[[ Provided records open ]]
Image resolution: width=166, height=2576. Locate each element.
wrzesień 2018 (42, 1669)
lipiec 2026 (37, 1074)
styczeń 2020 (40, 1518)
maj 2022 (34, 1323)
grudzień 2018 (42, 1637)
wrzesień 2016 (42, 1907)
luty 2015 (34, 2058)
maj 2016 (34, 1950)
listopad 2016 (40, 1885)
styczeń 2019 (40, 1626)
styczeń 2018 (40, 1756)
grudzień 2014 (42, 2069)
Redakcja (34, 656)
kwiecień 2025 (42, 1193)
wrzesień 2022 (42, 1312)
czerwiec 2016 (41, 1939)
[[ Provided records closed ]]
Task brief. Could you copy exactly the line containing "grudzień 2018 (42, 1637)" and each line after it through the end of the records, and nothing else?

Solved exercise.
grudzień 2018 (42, 1637)
wrzesień 2016 (42, 1907)
luty 2015 (34, 2058)
maj 2016 (34, 1950)
listopad 2016 (40, 1885)
styczeń 2019 (40, 1626)
styczeń 2018 (40, 1756)
grudzień 2014 (42, 2069)
Redakcja (34, 656)
kwiecień 2025 (42, 1193)
wrzesień 2022 (42, 1312)
czerwiec 2016 (41, 1939)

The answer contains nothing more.